ECE2018 Poster Presentations: Adrenal and Neuroendocrine Tumours Endocrine tumours and neoplasia (34 abstracts)
Adrenocortical carcinoma (ACC) is a rare malignancy. Authors present three cases of even less commonly encountered manifestation of ACC. Case 1: A 39-year-old male, with decompensated hypertension, was admitted to Department of Endocrinology due to a large tumor of the left adrenal gland (65 mm) revealed in the CT of the abdomen. Non-contrast attenuation was 35HU. After performing MRI with chemical shift, tumor was classified as non-adenoma as there was no significant loss of signal in out-of-phase sequence. Excess of cortisol and aldosterone was excluded, but urine metoxycatecholamines remained in upper limit of the norm. Scintigraphy with iodine-123-meta-iodobenzylguanidine and somatostatin receptor revealed increased uptake of radiotracers in left adrenal gland. The patient was diagnosed with pheochromocytoma and after two weeks of alfa-blocker intake he underwent surgery. The pathology report revealed ACC. Case 2: A 54-year-old woman, with hypertension and incidentalomas of both adrenal glands diagnosed in 2011 was referred to Department of Endocrinology in 2017. In 2011, due to anaphylactic reaction to iodine in medical history, only single-phase CT was performed which revealed a tumor of left adrenal gland (25 mm) of density 16 HU. Hormonal activity was excluded and the patient was diagnosed with lipid poor adenoma. One year later, CT was repeated and there was no tumor growth so the follow-up was ended. In 2017 the tumor was classified as non-adenoma based on MRI with chemical shift (very low lipid content) and the possible autonomous cortisol secretion was revealed during hormonal work-up. There was non-specific accumulation in left adrenal gland in somatostatin receptor scintigraphy and the patient underwent adrenalectomy. The pathology report, revealed myelolipoma together with ACC infiltrating the fat tissue. Case 3. A 50-year-old male reported to the emergency room due to severe hypertension, hypokalaemia and tumor in right adrenal gland (32 mm).
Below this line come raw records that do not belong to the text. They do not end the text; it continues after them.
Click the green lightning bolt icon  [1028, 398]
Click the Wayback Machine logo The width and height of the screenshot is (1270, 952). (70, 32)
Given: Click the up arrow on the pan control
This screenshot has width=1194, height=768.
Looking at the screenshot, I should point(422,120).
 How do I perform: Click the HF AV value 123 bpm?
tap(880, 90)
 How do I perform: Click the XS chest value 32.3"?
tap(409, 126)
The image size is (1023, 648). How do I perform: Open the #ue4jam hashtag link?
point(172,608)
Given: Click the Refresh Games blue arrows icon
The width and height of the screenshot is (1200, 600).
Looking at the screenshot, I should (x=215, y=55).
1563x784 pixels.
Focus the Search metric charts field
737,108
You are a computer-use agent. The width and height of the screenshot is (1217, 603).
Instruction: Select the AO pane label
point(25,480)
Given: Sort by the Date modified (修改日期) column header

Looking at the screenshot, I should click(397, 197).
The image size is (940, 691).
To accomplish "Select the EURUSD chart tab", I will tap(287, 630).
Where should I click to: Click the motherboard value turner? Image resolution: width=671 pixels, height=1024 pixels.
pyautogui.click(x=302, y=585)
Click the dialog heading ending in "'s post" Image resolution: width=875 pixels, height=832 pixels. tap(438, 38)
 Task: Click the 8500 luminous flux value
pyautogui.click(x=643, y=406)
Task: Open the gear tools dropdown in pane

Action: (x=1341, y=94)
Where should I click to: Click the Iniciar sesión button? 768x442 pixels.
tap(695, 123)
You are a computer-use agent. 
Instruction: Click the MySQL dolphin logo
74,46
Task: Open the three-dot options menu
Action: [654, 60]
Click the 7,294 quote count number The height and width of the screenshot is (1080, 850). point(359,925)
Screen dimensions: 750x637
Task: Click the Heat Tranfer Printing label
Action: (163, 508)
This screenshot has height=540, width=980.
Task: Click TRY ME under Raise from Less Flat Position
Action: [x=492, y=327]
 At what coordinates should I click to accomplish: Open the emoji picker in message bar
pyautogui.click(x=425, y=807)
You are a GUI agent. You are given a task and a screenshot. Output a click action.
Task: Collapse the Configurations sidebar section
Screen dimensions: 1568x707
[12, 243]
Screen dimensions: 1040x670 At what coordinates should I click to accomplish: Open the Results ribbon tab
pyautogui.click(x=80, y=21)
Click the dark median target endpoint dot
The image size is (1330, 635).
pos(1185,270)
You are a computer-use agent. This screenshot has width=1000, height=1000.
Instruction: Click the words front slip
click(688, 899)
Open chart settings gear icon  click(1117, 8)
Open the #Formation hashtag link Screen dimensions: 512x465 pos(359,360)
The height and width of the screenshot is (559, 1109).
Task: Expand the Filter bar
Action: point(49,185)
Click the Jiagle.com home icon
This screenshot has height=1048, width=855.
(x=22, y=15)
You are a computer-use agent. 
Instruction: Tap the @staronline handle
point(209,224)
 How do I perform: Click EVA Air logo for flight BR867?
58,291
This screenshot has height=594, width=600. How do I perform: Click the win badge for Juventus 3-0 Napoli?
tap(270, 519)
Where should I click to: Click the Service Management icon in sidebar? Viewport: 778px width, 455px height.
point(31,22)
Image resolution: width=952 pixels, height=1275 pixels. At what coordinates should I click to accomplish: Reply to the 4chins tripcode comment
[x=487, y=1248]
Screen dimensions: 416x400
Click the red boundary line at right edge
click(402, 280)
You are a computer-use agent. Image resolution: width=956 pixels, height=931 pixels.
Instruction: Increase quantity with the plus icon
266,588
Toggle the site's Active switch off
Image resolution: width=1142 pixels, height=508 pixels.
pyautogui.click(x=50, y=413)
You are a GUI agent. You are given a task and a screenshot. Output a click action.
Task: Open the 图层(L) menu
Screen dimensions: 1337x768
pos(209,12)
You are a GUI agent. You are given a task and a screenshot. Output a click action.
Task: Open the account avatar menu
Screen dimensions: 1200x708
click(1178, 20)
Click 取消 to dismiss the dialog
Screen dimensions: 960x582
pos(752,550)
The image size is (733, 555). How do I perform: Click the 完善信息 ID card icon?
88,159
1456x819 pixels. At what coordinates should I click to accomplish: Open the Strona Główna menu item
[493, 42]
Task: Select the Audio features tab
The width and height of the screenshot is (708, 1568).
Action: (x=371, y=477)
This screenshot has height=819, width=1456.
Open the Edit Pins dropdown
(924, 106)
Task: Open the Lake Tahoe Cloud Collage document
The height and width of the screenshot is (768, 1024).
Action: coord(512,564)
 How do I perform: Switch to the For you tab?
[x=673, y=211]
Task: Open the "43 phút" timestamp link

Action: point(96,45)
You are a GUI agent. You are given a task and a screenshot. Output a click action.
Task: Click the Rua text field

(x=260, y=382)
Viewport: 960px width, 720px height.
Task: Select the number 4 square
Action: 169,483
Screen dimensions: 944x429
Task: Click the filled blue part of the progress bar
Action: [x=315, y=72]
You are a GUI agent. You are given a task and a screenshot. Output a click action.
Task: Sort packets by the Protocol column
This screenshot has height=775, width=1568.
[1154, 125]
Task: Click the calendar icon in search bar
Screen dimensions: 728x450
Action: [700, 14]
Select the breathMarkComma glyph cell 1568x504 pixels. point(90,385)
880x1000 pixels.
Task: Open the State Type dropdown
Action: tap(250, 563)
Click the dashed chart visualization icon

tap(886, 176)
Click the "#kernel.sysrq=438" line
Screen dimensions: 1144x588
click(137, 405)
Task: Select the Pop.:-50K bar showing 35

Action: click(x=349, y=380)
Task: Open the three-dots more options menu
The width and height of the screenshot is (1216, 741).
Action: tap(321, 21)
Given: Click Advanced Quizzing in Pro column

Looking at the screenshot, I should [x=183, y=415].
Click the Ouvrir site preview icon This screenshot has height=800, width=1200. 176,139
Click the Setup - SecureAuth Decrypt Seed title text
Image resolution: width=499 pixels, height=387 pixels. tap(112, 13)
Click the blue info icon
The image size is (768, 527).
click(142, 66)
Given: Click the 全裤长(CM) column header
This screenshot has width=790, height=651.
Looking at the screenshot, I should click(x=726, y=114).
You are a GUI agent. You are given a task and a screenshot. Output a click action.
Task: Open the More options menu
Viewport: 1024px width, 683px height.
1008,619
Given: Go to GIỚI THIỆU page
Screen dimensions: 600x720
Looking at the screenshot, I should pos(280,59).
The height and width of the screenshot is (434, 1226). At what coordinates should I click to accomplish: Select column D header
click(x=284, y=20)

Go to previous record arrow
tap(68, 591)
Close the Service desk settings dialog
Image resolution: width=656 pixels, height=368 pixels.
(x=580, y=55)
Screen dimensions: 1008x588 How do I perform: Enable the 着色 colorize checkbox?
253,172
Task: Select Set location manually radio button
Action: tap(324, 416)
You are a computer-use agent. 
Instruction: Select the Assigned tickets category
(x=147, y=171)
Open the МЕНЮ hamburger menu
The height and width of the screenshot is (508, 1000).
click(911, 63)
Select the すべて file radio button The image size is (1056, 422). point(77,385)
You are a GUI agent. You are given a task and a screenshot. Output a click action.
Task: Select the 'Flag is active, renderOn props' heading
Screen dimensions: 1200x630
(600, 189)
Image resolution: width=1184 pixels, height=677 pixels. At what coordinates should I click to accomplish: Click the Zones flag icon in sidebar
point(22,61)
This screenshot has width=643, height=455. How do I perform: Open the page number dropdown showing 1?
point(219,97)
In CT attenuation before contrast was 29HU and absolute contrast enhancement washout was 57%, so lipid poor adenoma was diagnosed. Hormonal evaluation excluded hypercortisolemia, aldosterone concentration was 123 pg/ml, PRA 0,12 ng/ml/h, therefore ARR was high =102. The primary hyperaldosteronism was confirmed in saline infusion test and lateralization in adrenal venous sampling. Patient underwent laparoscopic adrenalectomy. The pathology report revealed ACC.
Conclusion: Though ACC is rare, it should be taken into consideration in every case of non-adenoma phenotype in imaging examinations. Thorough meticulous evaluation in imaging is necessary to identify all cases of ACC, regardless of hormonal activity.